- Dataset entries:
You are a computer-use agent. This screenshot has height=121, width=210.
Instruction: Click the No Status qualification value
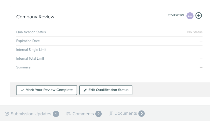pos(195,32)
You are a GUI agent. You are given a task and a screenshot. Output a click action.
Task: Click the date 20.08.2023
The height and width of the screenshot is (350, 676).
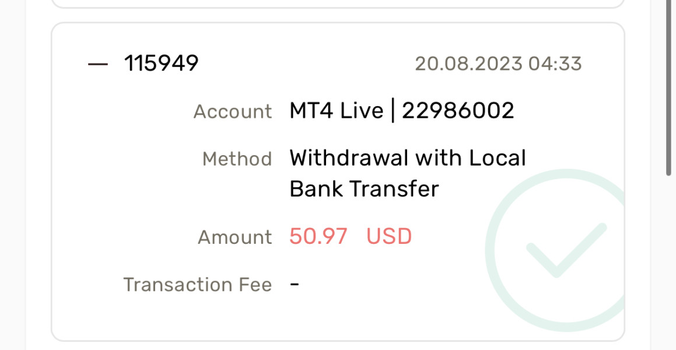[x=468, y=64]
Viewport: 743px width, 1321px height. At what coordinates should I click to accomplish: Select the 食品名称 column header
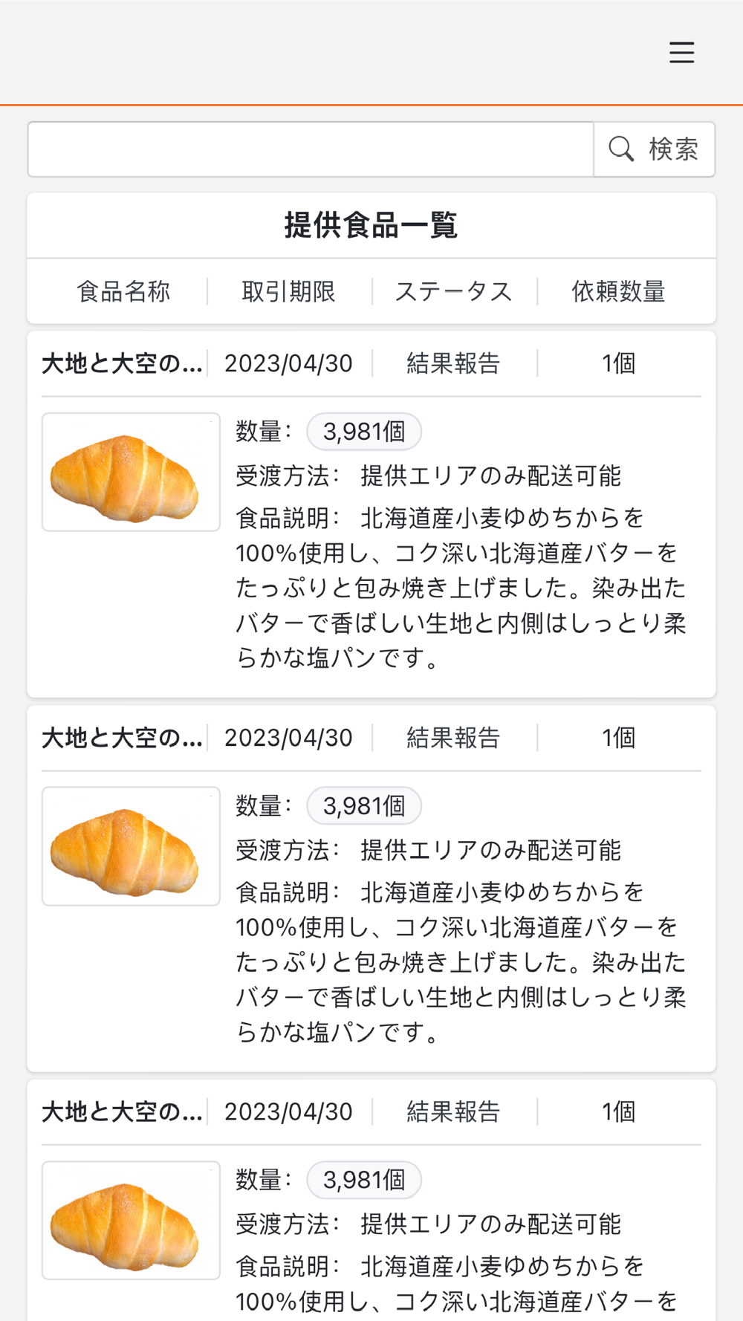[x=123, y=291]
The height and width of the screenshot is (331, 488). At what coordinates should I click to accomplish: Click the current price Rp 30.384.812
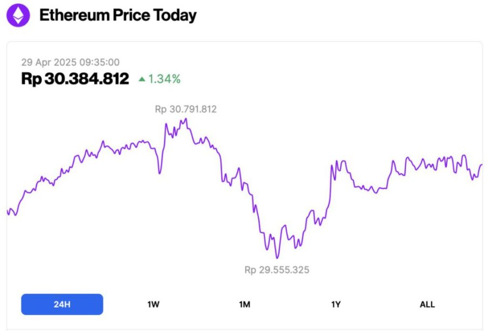click(75, 79)
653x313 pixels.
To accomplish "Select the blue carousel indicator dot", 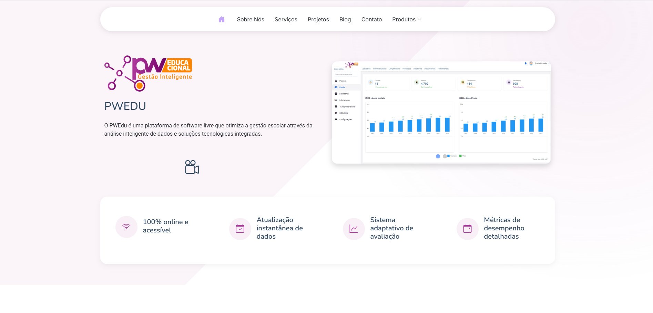I will [438, 156].
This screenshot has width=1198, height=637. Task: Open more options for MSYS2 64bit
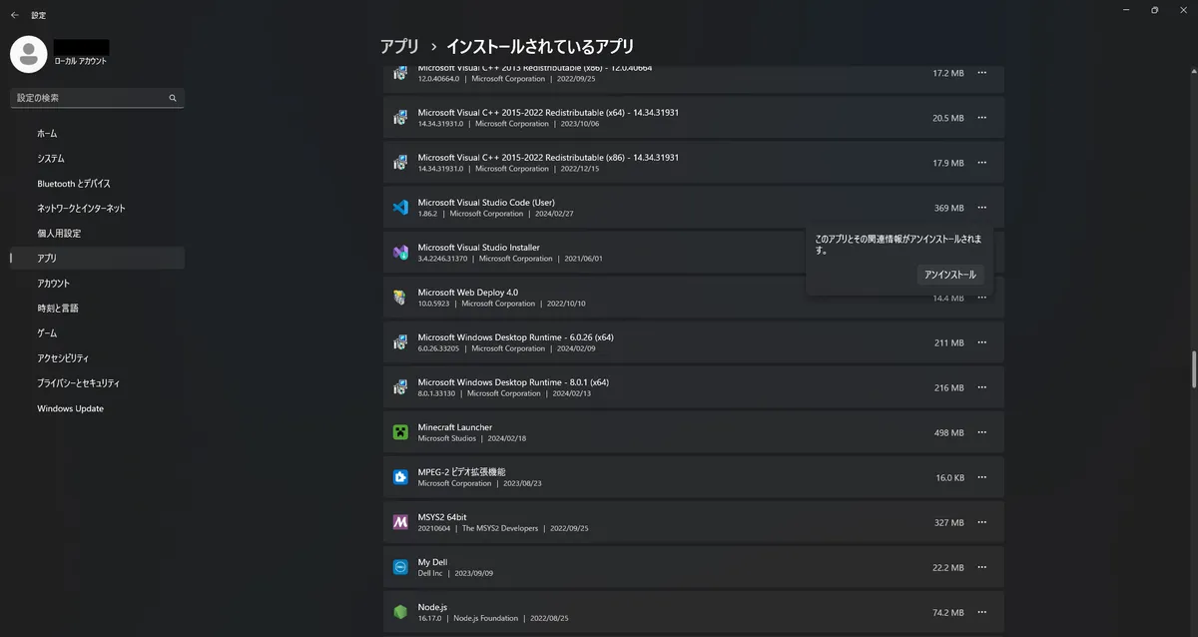[981, 521]
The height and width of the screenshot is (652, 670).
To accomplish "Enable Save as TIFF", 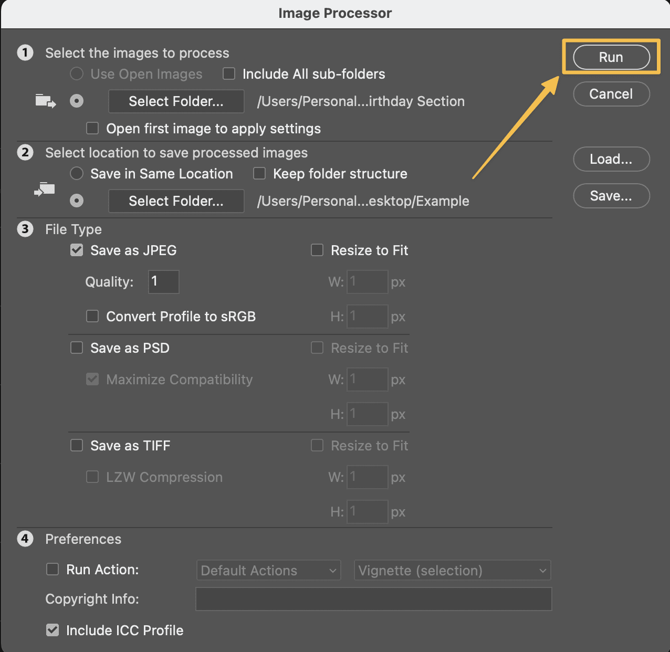I will click(x=76, y=445).
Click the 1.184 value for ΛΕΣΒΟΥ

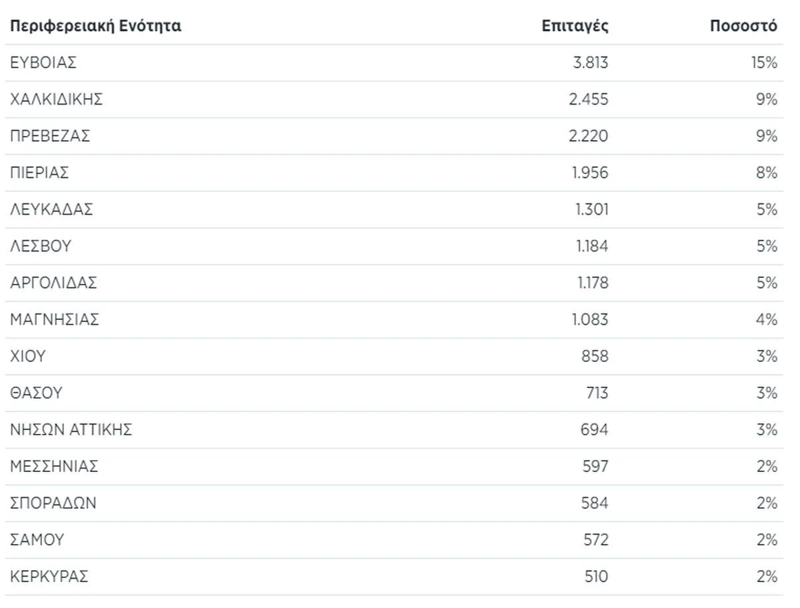coord(592,247)
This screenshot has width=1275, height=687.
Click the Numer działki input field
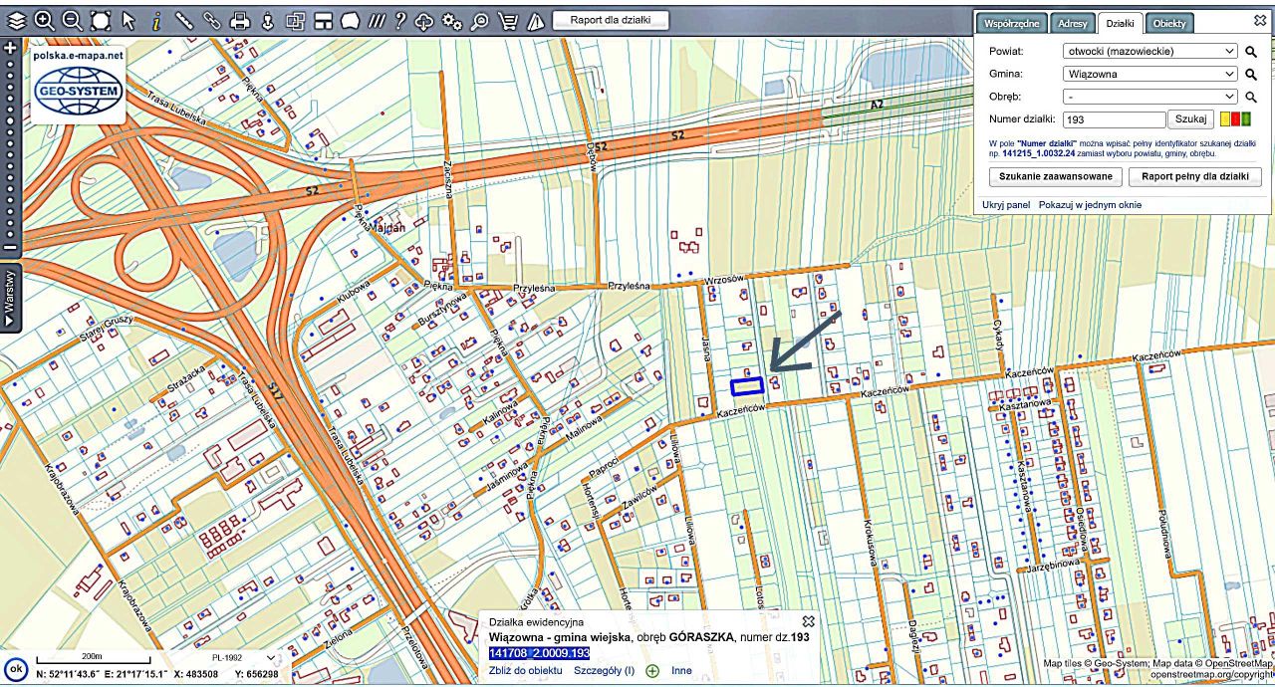(1114, 119)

- Exercise directions:
From the entries above, say how many lines contain "agent". Only the number is wanted.

- Exercise response:
2